- Origin: Southampton, England
- Genres: Hard rock
- Years active: 2012–2018
- Past members: Sam Matlock; Louis Matlock; Alex Mountford; Sam Chappell;

= Dead! =

British rock band

Dead!, sometimes stylised as DEAD!, were an English hard rock band. Comprising Alex Mountford, Sam Chappell, and brothers Louis Matlock and Sam Matlock, the band formed in Southampton in 2012 but moved to London by June 2016. They released the 2018 album The Golden Age of Not Even Trying, which charted at No. 11 on the UK Rock & Metal Albums Chart and received generally positive reception, before splitting up shortly afterwards.

== History ==
Dead! comprised Alex Mountford, Sam Chappell, Sam Matlock, and Louis Matlock.

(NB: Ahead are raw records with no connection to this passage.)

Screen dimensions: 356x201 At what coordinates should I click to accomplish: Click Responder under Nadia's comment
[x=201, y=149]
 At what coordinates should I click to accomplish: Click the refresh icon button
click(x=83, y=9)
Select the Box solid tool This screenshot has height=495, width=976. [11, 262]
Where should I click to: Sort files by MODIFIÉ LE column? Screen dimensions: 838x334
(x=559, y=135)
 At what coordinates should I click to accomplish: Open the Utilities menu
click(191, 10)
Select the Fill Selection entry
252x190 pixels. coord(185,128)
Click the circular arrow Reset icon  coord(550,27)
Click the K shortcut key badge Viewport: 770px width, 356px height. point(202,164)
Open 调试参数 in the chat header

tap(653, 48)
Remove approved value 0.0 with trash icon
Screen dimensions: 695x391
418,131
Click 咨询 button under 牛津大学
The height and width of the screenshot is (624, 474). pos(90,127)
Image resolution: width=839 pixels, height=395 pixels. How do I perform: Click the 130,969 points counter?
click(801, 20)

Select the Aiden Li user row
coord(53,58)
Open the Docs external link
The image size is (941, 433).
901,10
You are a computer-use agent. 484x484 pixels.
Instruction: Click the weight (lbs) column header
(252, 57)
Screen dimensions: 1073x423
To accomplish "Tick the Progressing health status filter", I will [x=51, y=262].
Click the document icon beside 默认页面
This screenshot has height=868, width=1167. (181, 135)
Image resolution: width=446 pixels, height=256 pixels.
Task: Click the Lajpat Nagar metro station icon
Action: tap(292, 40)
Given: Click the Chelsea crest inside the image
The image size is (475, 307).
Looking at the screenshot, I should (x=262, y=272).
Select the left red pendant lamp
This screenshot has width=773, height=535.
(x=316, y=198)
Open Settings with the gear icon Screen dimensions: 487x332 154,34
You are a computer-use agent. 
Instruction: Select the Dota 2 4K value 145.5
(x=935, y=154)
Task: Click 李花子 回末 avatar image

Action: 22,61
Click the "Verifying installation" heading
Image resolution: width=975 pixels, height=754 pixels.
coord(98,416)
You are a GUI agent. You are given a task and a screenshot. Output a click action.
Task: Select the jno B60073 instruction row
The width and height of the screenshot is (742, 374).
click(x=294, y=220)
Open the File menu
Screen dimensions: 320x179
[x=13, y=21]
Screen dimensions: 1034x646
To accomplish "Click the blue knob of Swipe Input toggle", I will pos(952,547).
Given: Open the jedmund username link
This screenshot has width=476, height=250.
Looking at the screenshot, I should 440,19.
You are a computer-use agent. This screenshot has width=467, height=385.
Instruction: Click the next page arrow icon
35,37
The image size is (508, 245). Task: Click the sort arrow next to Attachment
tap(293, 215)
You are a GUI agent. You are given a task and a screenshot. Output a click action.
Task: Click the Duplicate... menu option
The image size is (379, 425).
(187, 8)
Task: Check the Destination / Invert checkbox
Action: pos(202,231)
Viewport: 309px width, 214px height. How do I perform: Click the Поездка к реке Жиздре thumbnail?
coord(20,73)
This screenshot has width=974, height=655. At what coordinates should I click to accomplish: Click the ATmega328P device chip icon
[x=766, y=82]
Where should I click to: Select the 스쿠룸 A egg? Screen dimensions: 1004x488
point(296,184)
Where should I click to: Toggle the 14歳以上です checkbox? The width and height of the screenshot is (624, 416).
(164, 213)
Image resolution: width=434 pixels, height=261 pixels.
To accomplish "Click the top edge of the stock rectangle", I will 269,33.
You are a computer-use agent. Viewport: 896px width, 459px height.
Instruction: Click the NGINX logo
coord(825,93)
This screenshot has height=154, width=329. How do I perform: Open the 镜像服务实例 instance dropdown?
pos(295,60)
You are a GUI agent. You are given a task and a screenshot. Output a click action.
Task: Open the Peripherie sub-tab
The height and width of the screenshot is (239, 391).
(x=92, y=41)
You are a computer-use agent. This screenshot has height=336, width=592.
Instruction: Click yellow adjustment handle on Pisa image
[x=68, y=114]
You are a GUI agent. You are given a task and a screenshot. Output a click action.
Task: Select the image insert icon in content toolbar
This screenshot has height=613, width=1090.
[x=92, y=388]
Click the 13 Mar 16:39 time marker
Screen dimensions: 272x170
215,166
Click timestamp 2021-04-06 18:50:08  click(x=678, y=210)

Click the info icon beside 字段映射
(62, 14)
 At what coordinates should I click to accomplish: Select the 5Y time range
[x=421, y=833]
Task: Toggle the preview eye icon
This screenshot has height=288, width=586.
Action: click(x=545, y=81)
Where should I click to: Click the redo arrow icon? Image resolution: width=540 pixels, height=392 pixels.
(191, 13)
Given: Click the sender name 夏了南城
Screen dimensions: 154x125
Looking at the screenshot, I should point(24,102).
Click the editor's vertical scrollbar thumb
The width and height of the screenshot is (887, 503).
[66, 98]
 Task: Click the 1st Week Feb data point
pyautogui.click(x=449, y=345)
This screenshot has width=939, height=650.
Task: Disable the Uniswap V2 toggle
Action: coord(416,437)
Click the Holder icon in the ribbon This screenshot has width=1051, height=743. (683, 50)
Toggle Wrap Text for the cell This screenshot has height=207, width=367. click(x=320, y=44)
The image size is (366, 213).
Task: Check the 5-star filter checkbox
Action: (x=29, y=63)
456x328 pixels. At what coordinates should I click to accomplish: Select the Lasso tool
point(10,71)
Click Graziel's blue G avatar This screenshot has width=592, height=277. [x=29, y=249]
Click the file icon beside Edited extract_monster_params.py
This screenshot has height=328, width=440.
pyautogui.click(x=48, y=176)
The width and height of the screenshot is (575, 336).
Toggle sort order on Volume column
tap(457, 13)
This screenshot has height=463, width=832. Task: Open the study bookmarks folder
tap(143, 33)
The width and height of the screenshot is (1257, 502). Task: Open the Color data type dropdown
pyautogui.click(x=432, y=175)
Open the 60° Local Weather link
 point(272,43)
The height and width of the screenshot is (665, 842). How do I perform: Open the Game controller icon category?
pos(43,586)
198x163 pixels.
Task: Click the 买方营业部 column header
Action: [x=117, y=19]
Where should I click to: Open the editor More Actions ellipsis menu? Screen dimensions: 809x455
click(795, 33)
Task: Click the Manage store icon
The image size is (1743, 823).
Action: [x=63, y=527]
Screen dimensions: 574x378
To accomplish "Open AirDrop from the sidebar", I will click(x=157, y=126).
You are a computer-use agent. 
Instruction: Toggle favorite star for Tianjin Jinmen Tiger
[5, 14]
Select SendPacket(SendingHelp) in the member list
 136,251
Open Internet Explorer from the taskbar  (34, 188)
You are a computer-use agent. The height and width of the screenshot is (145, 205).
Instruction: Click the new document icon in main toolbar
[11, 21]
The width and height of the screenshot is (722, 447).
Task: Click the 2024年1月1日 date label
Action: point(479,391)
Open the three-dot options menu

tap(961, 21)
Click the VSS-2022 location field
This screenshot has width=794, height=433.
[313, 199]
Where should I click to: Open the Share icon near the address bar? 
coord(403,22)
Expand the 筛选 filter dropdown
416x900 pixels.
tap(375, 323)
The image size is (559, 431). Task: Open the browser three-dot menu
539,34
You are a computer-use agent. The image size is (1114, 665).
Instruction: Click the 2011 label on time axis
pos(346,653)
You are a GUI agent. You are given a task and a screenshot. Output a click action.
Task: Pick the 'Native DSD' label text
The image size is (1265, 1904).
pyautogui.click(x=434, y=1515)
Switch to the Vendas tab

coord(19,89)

The Matlocks are the sons of Glen Matlock, the bassist for the Sex Pistols. Sam told CM Kavanagh of The Edge that the band's name came from a folder of songs labelled "Dead", which he had compiled in case he was hit by a bus. The exclamation mark was added because the band were fans of the punk band Dangerous!. Its members are from the Isle of Wight but formed a band in 2012 while at Southampton Solent University, playing their first live performance that year. In 2014, the band released the EP Tu Me Manques, which they crowdfunded.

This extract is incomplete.